_TASK TO CARRY OUT_
Taking the entries below, transcribe only the lines starting with the one with "Switch to the 日K tab" and going on through the one with "The height and", exactly as written, without the pictures.

───── RECORDS FOR THE TASK

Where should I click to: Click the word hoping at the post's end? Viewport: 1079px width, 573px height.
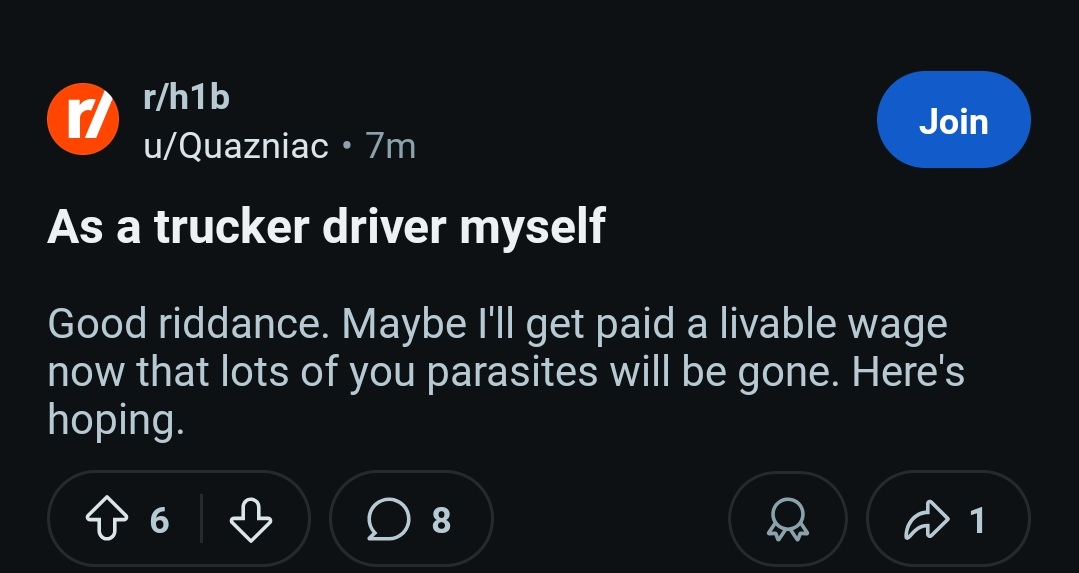pos(116,419)
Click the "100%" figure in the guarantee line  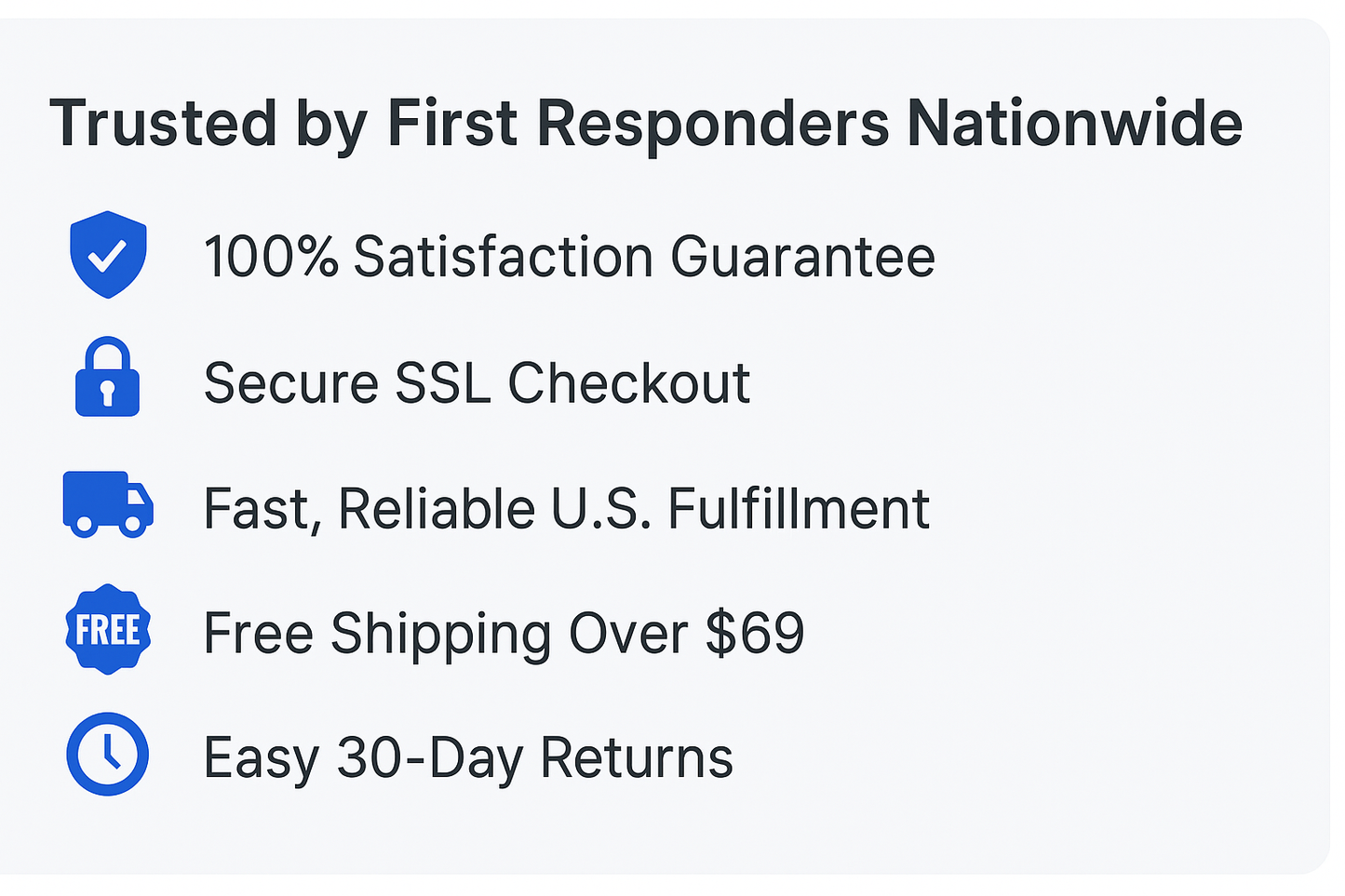pyautogui.click(x=271, y=257)
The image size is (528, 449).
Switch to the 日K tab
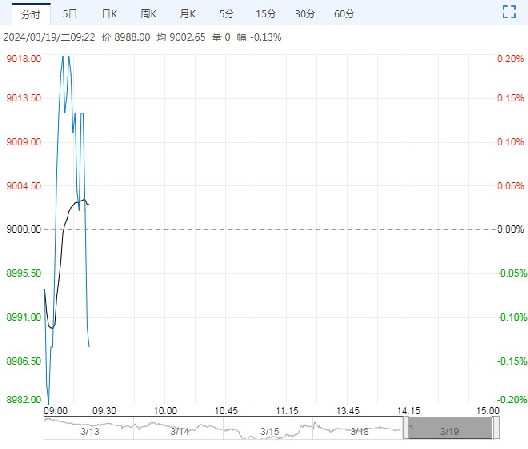coord(109,14)
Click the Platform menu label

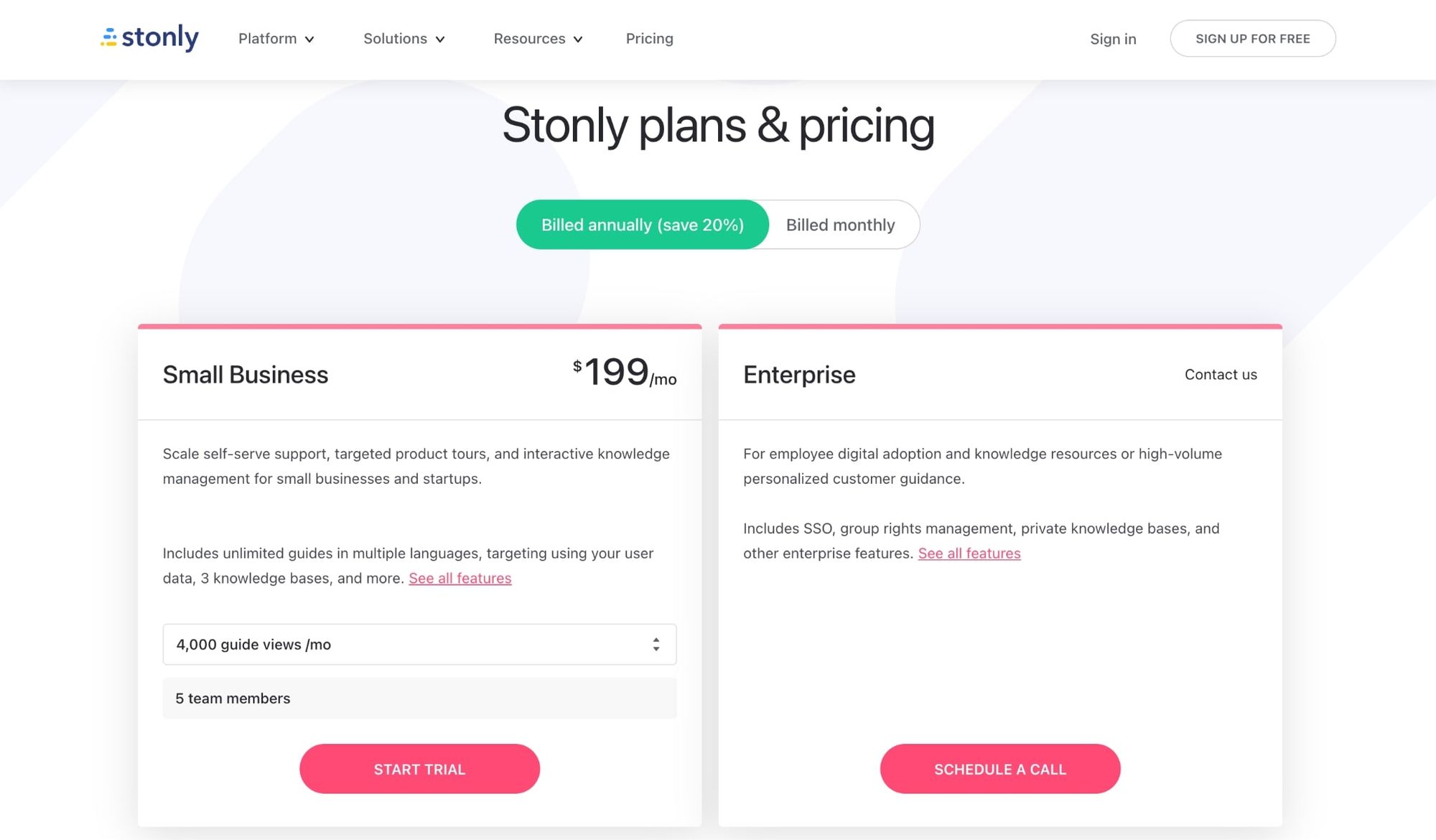[x=267, y=39]
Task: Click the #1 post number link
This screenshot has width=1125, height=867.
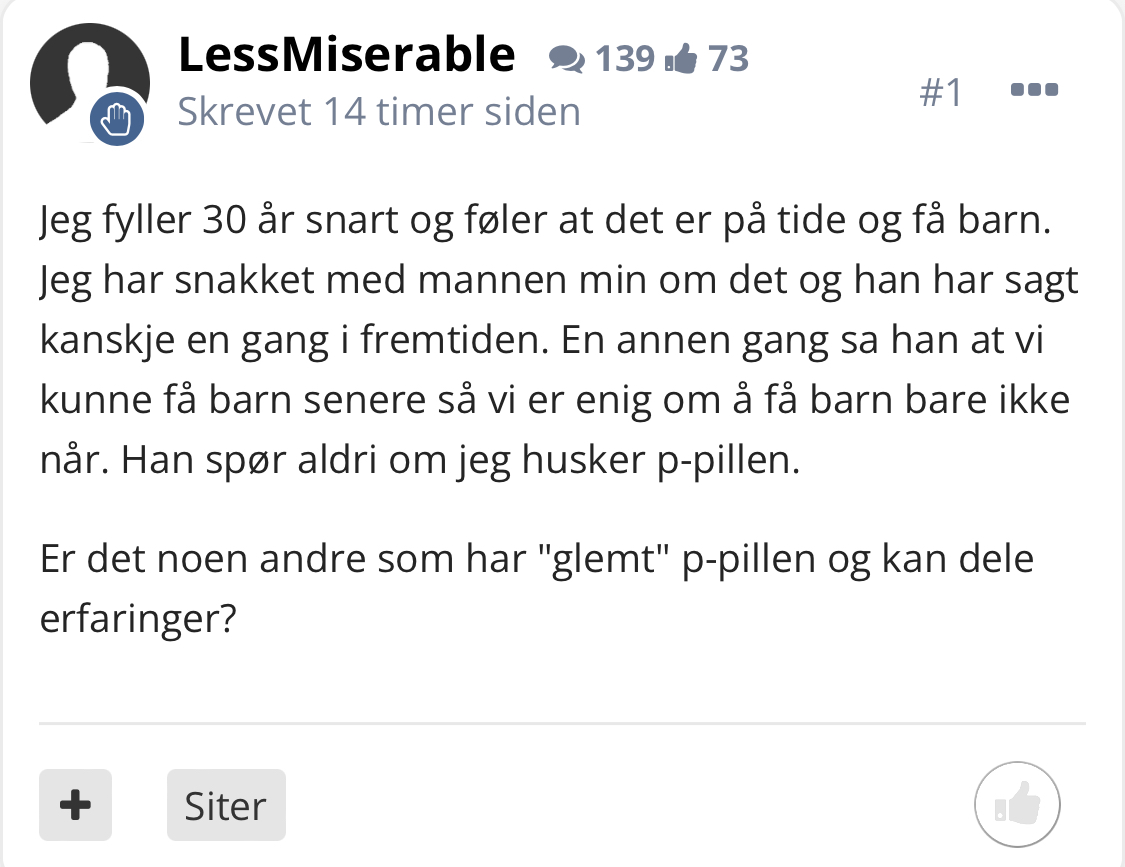Action: click(940, 93)
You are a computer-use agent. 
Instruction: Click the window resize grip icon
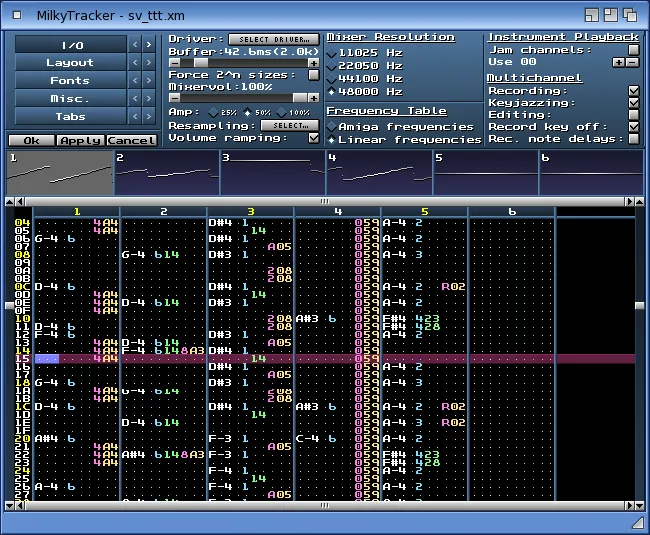(x=637, y=522)
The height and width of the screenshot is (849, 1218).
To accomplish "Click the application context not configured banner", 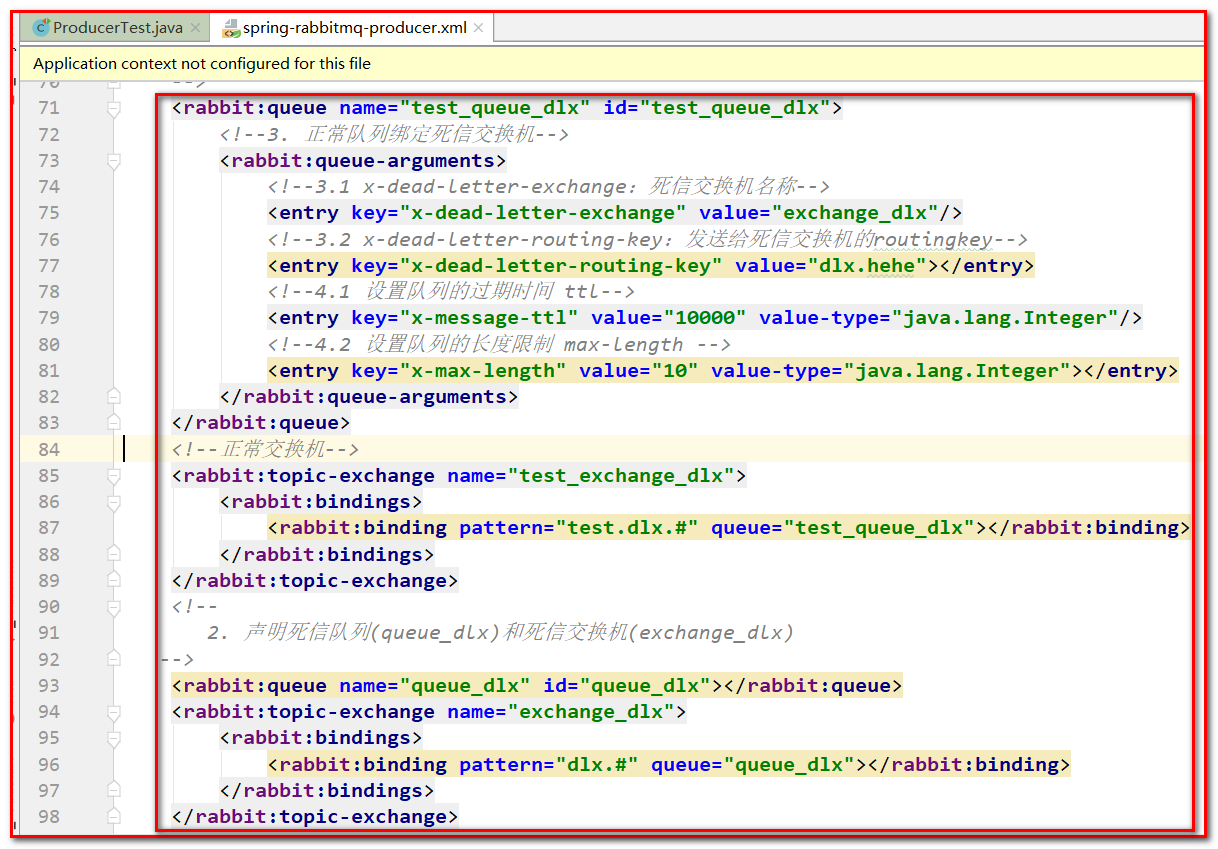I will point(202,64).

──────────

_WRITTEN REPLY_
Switch to the 日K tab
coord(109,14)
Click the Platform menu label

[x=267, y=39]
Task: Click the #1 post number link
This screenshot has width=1125, height=867.
Action: click(940, 93)
You are a computer-use agent. 
Instruction: Click the window resize grip icon
(x=637, y=522)
The height and width of the screenshot is (849, 1218).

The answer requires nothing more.